Work required |
Quote the records word for word, from their first line through the line that contains "click(20, 9)".

Extracted data |
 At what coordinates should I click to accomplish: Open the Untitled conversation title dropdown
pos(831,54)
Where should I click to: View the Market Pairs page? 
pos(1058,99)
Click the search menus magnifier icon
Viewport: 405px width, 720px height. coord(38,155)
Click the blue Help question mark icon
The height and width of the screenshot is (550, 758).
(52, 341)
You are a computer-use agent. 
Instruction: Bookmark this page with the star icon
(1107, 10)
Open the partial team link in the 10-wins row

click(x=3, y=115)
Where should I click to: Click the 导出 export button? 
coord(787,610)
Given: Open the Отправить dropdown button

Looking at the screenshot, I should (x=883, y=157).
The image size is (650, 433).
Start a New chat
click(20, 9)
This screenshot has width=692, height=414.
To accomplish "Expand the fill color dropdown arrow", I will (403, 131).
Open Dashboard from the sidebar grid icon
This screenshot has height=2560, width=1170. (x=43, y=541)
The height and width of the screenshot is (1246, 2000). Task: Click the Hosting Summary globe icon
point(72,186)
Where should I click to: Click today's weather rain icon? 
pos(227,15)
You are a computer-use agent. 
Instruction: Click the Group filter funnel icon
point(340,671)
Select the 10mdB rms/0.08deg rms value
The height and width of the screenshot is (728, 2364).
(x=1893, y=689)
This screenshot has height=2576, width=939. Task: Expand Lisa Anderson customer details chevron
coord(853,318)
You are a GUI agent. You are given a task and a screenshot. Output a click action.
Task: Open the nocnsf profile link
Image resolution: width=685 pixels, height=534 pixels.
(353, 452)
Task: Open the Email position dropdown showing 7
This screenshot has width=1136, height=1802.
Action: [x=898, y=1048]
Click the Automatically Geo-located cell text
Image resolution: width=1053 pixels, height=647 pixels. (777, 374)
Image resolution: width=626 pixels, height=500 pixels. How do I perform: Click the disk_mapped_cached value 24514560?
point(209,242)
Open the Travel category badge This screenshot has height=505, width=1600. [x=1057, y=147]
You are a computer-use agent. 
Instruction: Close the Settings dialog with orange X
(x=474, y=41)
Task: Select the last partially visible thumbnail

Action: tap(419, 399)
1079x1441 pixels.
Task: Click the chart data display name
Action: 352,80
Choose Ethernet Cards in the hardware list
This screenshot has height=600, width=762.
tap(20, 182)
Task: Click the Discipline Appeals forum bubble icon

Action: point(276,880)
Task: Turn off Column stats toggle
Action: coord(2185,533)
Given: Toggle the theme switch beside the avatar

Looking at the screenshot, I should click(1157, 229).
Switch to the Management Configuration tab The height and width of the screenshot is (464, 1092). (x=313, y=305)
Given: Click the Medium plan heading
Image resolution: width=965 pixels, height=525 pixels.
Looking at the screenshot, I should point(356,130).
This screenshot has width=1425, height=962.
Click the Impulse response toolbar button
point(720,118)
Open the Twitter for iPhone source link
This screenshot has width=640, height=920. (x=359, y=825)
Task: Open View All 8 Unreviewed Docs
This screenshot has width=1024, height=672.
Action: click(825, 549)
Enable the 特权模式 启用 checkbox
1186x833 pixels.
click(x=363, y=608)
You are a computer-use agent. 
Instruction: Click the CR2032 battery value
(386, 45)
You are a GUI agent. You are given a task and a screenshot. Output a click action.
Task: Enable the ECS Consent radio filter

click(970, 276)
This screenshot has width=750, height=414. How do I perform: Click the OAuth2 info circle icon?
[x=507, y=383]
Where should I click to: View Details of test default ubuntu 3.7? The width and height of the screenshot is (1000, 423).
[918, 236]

Complete response |
 At what coordinates should I click to accomplish: Open the Untitled conversation title dropdown
pos(831,54)
Where should I click to: View the Market Pairs page? 
pos(1058,99)
Click the search menus magnifier icon
Viewport: 405px width, 720px height. coord(38,155)
Click the blue Help question mark icon
The height and width of the screenshot is (550, 758).
(52, 341)
You are a computer-use agent. 
Instruction: Bookmark this page with the star icon
(1107, 10)
Open the partial team link in the 10-wins row

click(x=3, y=115)
Where should I click to: Click the 导出 export button? 
coord(787,610)
Given: Open the Отправить dropdown button

Looking at the screenshot, I should (x=883, y=157).
The image size is (650, 433).
Start a New chat
click(20, 9)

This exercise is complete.